→ **GIVEN PROBLEM 1**: Set down the records exactly as they appear, from their first line through the line that contains "WordPress.org (746, 805)", inclusive, leaving out the pictures.

→ **PASSAGE SHOWN**:
The Do-It-Yourself Approach

Many enterprises create their own management platform suite over time. For many small to midsized businesses, a managed service has always been the primary option. These organizations are often resources-constrained and simply don't have staffing to do everything themselves. Larger enterprises often take exactly the opposite approach. These organizations have provided their own telephony services for many years and seem inclined to continue this approach in the emerging multimedia converged networks of today. Although many enterprises view VoIP and video as new service applications on the IP network, the trend seems to be a continued do-ityourself approach to data, VoIP, and video. Although this is common, it isn't necessary. For many large enterprises, migration to a converged service network may present a perfect opportunity to rethink service delivery and develop partner relationships with service providers for both delivery and management of these services.

The enterprise network is evolving and becoming somewhat organic in nature. This converged network provides a shifting set of real-time, near real-time and non real-time voice, data, and video services. Even an internal SLA for workgroups inside an enterprise needs to be developed to support metrics that are relevant to each of the services provided.

The SLA

An SLA is essentially a contract mechanism that documents the level of service that a customer should expect to receive. An SLA that has been thoroughly thought out will also describe actions that will be taken by the service delivery organization. This is where different service classes will be defined and delivery characteristics identified for each.

Data, voice, and video services will be differentiated and require different traffic/service flows. Thus, the network provides differing Classes of Service (CoS). To assure service delivery, management, monitoring, and analysis tools must be capable of monitoring the service parameters for each service call. The alternative is to implement discrete tools for each service time. This option is often unwieldy and expensive.

→ **SOURCE DATA**:
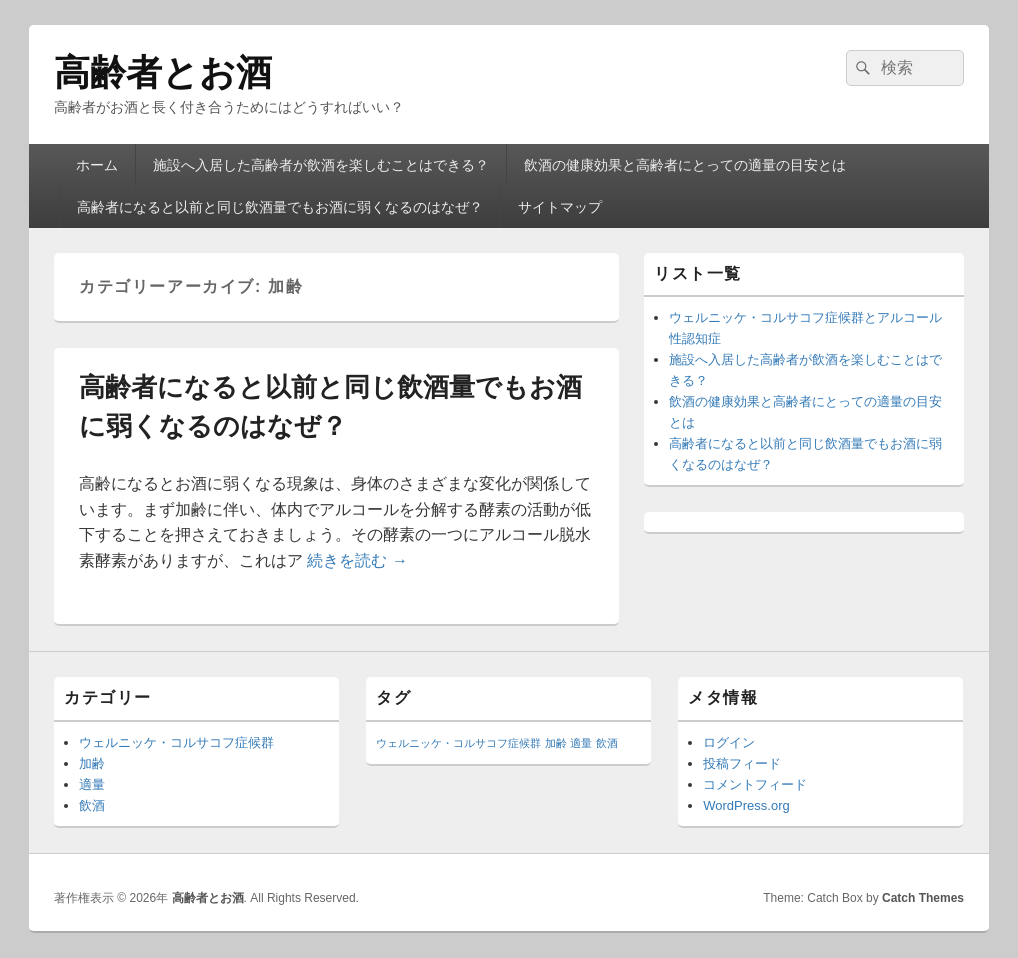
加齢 (92, 763)
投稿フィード (742, 763)
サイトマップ (560, 207)
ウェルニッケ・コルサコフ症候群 (176, 742)
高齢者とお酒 (163, 72)
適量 (92, 784)
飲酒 (92, 805)
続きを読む (357, 560)
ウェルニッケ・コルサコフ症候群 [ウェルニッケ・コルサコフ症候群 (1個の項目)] (458, 743)
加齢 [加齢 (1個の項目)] (556, 743)
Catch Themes (923, 898)
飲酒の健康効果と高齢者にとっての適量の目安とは (685, 165)
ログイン (729, 742)
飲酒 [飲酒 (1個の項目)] (607, 743)
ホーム (97, 165)
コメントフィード (755, 784)
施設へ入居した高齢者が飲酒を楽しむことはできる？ (321, 165)
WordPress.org (746, 805)
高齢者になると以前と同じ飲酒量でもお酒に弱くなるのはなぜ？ (280, 207)
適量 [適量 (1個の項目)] (581, 743)
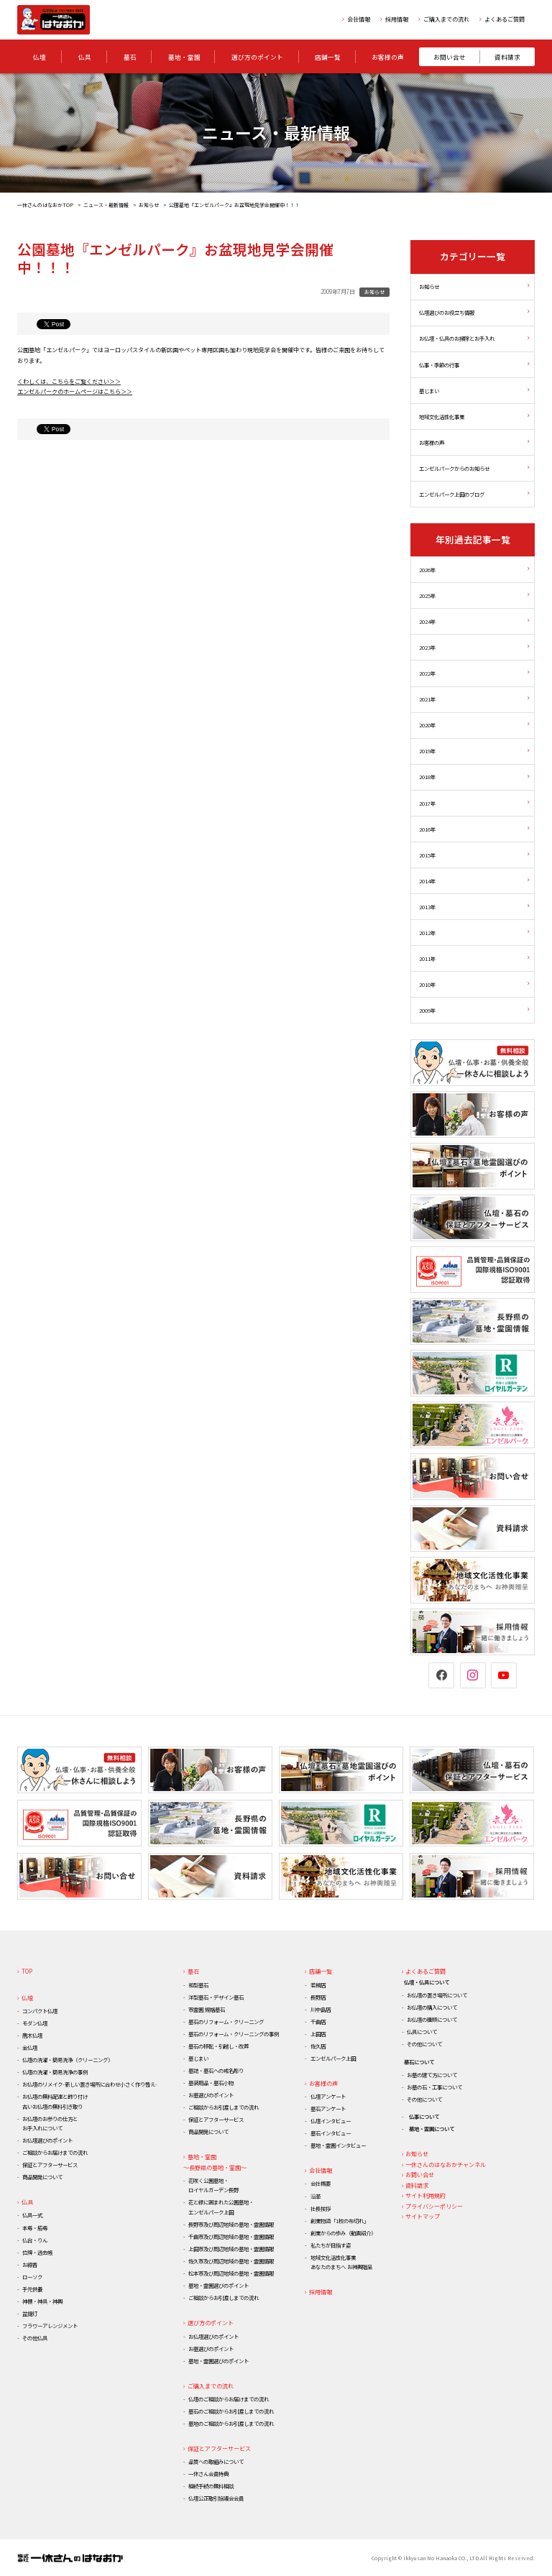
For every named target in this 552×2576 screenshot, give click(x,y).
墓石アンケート (328, 2108)
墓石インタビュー (330, 2133)
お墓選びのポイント (211, 2095)
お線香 (29, 2264)
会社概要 (320, 2183)
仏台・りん (34, 2240)
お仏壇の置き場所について (437, 1995)
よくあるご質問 (504, 19)
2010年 (427, 984)
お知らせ (149, 204)
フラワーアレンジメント (50, 2325)
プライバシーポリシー (434, 2206)
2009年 (427, 1010)
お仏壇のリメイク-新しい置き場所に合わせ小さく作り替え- (89, 2084)
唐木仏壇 (32, 2035)
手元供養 (32, 2289)
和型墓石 (198, 1985)
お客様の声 (431, 442)
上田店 (318, 2034)
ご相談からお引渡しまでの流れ (223, 2107)
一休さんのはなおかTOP (45, 204)
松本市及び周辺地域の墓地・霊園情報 (231, 2273)
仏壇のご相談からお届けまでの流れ (228, 2399)
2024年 (427, 621)
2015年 (427, 855)
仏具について (422, 2032)
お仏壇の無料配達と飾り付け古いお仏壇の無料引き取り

→ **GIVEN PROBLEM 2**:
Answer these questions from the passage on enterprise service management:
(a) For which businesses has a managed service always been the primary option?
(b) What does an SLA document?
(c) How does the passage describe the option of implementing discrete tools?

→ **TASK RESPONSE 1**:
加齢 (92, 763)
投稿フィード (742, 763)
サイトマップ (560, 207)
ウェルニッケ・コルサコフ症候群 (176, 742)
高齢者とお酒 (163, 72)
適量 (92, 784)
飲酒 (92, 805)
続きを読む (357, 560)
ウェルニッケ・コルサコフ症候群 [ウェルニッケ・コルサコフ症候群 (1個の項目)] (458, 743)
加齢 [加齢 (1個の項目)] (556, 743)
Catch Themes (923, 898)
飲酒の健康効果と高齢者にとっての適量の目安とは (685, 165)
ログイン (729, 742)
飲酒 [飲酒 (1個の項目)] (607, 743)
ホーム (97, 165)
コメントフィード (755, 784)
施設へ入居した高齢者が飲酒を楽しむことはできる？ (321, 165)
WordPress.org (746, 805)

→ **TASK RESPONSE 2**:
(a) Small to midsized businesses.
(b) The level of service that a customer should expect to receive.
(c) As often unwieldy and expensive.